Exercise
Go through the records and restate them word for word, omitting images.

• • • • • • •

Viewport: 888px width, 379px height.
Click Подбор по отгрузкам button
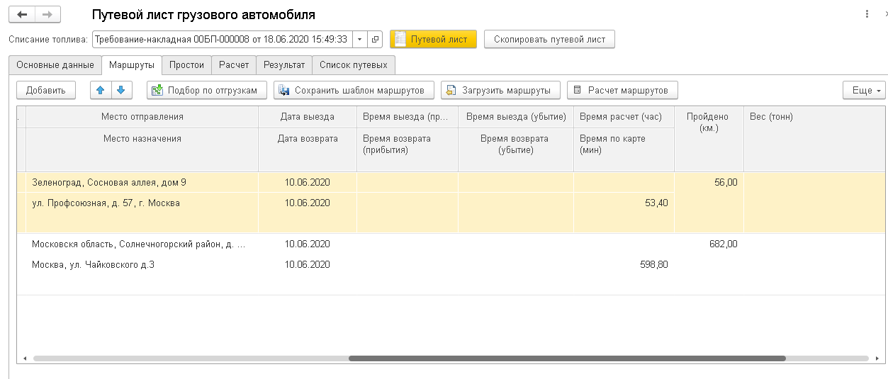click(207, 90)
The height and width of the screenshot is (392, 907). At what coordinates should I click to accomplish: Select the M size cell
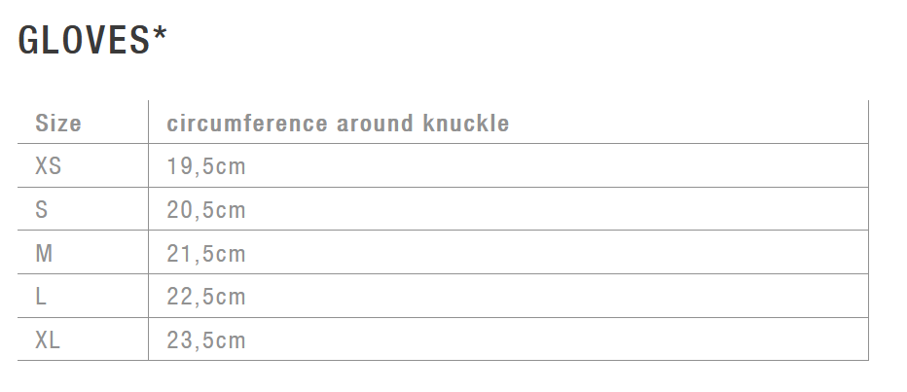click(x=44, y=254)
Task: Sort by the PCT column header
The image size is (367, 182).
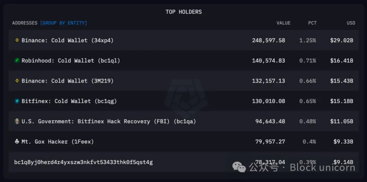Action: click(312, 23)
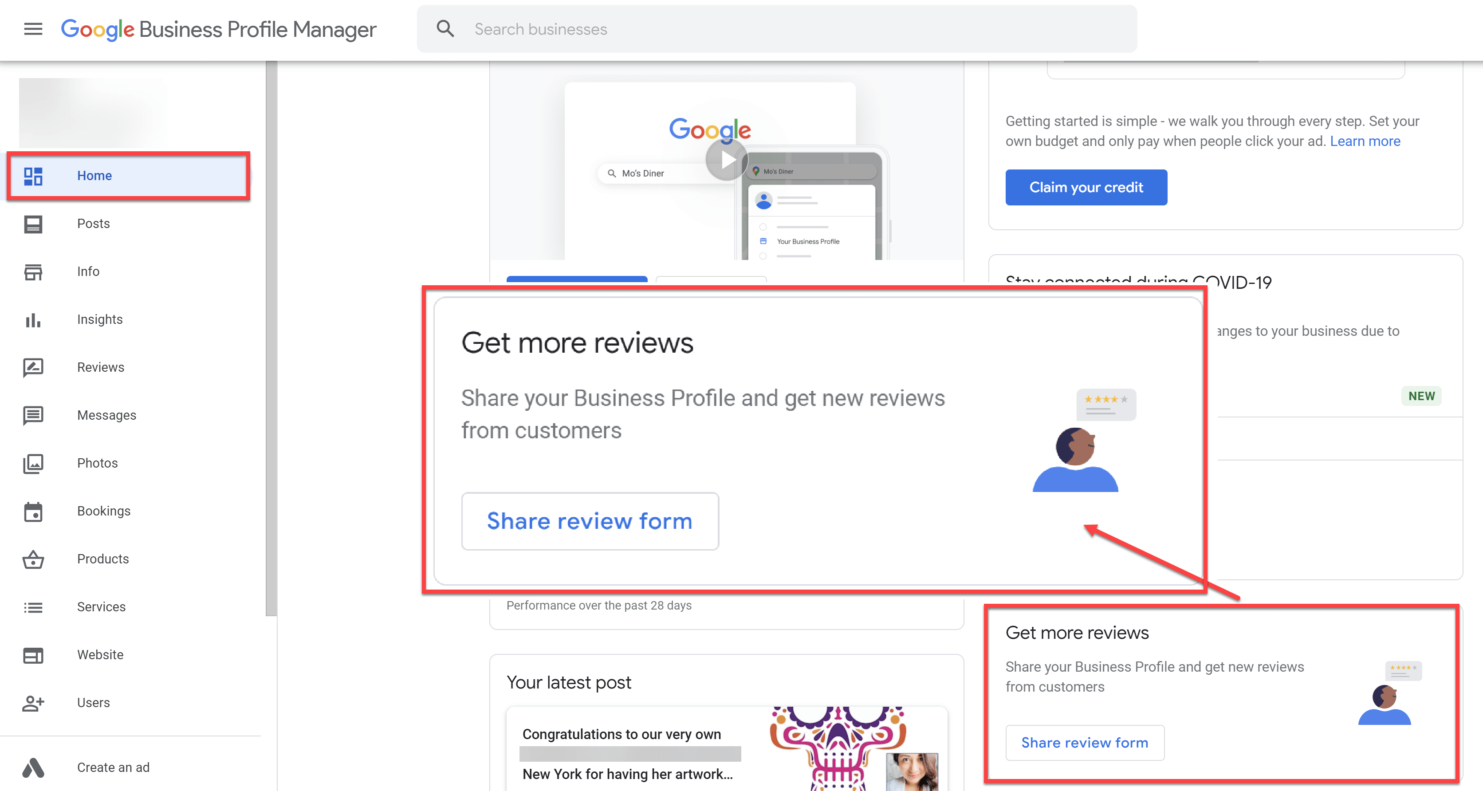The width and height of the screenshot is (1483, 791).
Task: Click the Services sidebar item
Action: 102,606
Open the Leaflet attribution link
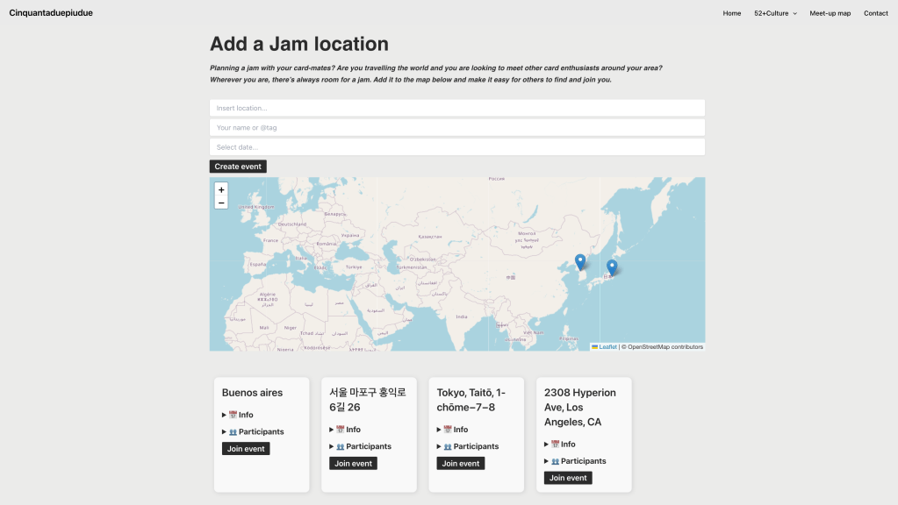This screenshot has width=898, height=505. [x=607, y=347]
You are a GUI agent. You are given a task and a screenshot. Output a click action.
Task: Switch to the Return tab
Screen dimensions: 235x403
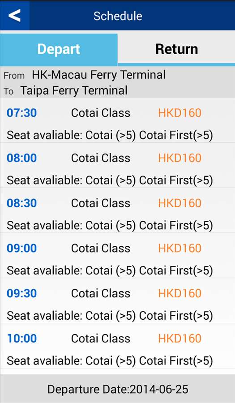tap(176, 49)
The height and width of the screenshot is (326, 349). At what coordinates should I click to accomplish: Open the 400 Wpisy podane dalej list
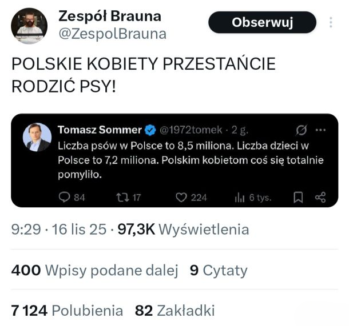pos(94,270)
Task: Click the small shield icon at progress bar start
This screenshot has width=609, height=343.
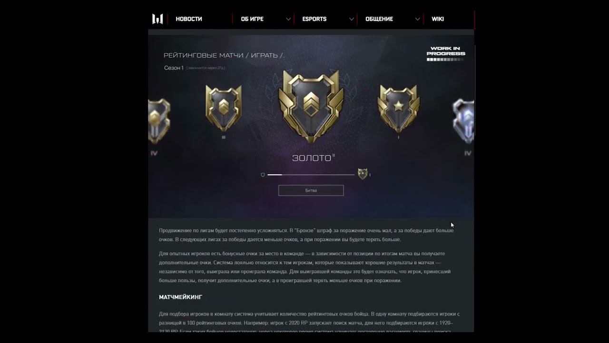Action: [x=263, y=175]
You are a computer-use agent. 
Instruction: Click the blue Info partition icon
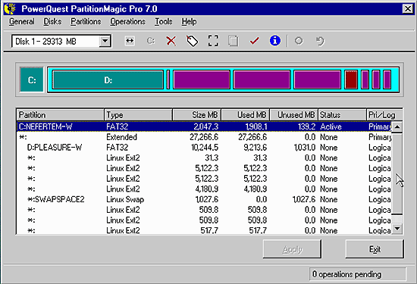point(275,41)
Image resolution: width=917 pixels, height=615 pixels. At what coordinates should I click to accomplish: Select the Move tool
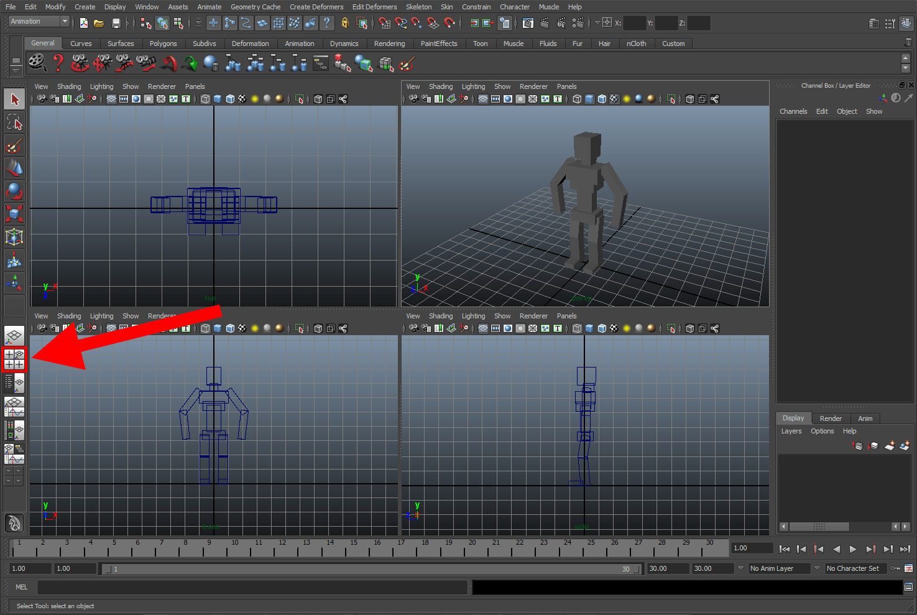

• • • • • • •

Exercise result
Viewport: 888px width, 379px height.
Click Подбор по отгрузкам button
click(207, 90)
The height and width of the screenshot is (392, 907). At what coordinates should I click to accomplish: Select the M size cell
click(x=44, y=254)
Task: Sort by the PCT column header
The image size is (367, 182).
Action: click(312, 23)
The width and height of the screenshot is (1483, 791).
Task: Click the Services sidebar item
Action: 102,606
Open the Leaflet attribution link
This screenshot has width=898, height=505. [x=607, y=347]
You are a GUI agent. You are given a task and a screenshot. Output a click action.
Task: Switch to the Return tab
Screen dimensions: 235x403
tap(176, 49)
The height and width of the screenshot is (326, 349). At what coordinates should I click to accomplish: Open the 400 Wpisy podane dalej list
pos(94,270)
Task: Click the small shield icon at progress bar start
This screenshot has width=609, height=343.
Action: [x=263, y=175]
You are a computer-use agent. 
Instruction: Click the blue Info partition icon
point(275,41)
Image resolution: width=917 pixels, height=615 pixels. At what coordinates should I click to accomplish: Select the Move tool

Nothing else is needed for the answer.